Certes, Ingénue pouvait ne pas aimer le pauvre jeune homme ! mais, en vérité, elle eût été trop injuste de le haïr.
Il y a plus : au point de vue de la vie commune, de la vie bourgeoise, elle avait entendu faire un si grand éloge d'Auger, qu'elle ne doutait point qu'elle ne fût heureuse avec lui !
Elle demanda encore quinze jours. Rétif débattit fort ces quinze jours : en supposant que Christian n'eût été que blessé, le malade devait marcher rapidement à sa guérison.

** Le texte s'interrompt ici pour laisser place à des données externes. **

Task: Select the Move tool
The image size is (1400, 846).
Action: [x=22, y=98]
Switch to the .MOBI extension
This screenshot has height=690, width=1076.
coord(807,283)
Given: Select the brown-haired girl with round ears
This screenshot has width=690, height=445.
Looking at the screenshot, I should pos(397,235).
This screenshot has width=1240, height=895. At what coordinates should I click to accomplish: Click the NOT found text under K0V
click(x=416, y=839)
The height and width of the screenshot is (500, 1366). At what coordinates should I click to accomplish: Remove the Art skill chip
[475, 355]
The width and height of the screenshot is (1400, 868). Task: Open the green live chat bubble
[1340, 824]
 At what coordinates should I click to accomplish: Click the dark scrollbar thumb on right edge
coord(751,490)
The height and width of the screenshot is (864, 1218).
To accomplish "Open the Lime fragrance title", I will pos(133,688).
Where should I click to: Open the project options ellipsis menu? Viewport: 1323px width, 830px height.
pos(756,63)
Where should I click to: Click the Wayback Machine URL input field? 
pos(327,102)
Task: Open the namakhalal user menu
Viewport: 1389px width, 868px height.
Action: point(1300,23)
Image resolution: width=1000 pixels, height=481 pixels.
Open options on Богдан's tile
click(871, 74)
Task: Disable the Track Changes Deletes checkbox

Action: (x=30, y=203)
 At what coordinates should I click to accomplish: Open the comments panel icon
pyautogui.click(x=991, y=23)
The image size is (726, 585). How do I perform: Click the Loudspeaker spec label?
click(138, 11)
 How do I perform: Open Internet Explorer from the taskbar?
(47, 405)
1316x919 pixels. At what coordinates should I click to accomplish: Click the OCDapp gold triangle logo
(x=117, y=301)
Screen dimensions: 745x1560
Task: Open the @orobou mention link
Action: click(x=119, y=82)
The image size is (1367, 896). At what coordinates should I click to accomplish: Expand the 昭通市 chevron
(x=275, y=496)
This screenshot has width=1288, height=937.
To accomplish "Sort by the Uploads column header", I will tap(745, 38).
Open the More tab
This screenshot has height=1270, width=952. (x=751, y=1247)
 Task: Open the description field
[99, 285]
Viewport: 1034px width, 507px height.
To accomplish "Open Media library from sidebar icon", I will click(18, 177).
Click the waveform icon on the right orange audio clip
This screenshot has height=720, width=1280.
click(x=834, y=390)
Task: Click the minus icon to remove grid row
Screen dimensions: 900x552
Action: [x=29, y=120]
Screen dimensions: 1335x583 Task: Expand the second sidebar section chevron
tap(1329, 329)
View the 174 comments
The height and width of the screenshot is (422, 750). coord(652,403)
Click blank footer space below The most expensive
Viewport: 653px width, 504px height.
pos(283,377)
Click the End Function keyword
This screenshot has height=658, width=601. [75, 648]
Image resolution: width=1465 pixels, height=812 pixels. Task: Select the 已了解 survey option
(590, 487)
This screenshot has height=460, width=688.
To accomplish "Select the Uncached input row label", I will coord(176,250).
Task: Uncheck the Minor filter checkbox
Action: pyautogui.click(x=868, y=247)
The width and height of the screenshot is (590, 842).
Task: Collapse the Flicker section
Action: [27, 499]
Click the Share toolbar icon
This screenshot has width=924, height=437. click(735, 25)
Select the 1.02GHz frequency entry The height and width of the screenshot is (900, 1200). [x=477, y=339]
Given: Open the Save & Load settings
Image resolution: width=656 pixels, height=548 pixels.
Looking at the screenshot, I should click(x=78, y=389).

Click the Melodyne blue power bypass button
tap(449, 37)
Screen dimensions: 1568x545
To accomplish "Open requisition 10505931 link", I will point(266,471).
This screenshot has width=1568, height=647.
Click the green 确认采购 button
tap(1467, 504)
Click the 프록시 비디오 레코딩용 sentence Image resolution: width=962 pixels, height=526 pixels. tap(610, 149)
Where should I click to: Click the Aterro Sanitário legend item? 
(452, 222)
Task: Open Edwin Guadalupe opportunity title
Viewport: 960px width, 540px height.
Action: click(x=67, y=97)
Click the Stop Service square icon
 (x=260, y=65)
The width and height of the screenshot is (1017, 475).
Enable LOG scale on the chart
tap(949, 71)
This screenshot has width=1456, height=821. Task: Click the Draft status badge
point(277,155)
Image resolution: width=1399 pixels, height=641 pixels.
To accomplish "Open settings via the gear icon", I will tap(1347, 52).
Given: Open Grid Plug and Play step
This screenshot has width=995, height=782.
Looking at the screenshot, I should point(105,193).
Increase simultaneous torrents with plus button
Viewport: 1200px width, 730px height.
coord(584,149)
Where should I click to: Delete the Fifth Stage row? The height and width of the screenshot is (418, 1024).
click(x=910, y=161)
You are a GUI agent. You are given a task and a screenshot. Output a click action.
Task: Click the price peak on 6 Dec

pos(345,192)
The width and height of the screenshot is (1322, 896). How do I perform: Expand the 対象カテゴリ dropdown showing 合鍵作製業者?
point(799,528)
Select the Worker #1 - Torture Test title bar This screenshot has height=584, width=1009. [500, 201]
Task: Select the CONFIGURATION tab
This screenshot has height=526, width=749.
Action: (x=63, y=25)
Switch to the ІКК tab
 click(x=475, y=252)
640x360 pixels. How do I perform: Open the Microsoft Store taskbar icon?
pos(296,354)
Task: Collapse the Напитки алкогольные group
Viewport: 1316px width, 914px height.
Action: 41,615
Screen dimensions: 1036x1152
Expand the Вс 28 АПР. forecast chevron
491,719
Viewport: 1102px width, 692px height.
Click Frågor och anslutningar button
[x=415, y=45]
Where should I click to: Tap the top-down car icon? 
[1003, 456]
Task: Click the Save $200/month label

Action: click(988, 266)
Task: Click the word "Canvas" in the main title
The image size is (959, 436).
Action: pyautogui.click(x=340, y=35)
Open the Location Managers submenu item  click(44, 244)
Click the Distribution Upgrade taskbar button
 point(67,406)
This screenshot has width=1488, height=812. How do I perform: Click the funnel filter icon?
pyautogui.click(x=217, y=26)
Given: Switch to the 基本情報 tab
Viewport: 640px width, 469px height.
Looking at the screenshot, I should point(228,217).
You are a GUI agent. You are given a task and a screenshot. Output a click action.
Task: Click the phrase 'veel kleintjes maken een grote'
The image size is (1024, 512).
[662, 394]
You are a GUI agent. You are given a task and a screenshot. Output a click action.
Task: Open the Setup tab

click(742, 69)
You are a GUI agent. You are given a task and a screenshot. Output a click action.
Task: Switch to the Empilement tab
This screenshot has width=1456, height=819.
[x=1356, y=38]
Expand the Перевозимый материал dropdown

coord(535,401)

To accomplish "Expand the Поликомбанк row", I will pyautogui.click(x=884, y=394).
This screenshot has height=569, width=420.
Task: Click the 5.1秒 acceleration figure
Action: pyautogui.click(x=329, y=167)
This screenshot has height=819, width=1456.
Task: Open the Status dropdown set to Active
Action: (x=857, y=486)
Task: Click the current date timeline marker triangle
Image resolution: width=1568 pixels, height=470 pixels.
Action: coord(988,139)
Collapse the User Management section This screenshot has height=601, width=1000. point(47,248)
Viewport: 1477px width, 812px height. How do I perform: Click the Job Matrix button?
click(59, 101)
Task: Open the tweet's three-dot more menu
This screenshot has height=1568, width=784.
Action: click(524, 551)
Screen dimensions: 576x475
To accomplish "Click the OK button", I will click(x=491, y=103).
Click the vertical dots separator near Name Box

Le lendemain du jour où Ingénue serait madame Auger, peu importait à Rétif que Christian reparût ; il connaissait la virginité d'âme d'Ingénue, et savait que son mari, quel qu'il fût, n'avait rien à craindre.
Et puis, au fond de ce coeur si douloureusement blessé, il y avait ce pauvre petit sentiment de satisfaction de devenir femme, ne fût-ce que pour montrer à son infidèle que certains hommes ont le courage d'épouser une fille qui ne veut ni se vendre ni se livrer sans mariage.
En outre, elle allait – et c'était bien quelque chose – occuper une certaine place dans cette grande maison Réveillon, dont la caisse, ou plutôt le caissier, deviendrait la cheville ouvrière.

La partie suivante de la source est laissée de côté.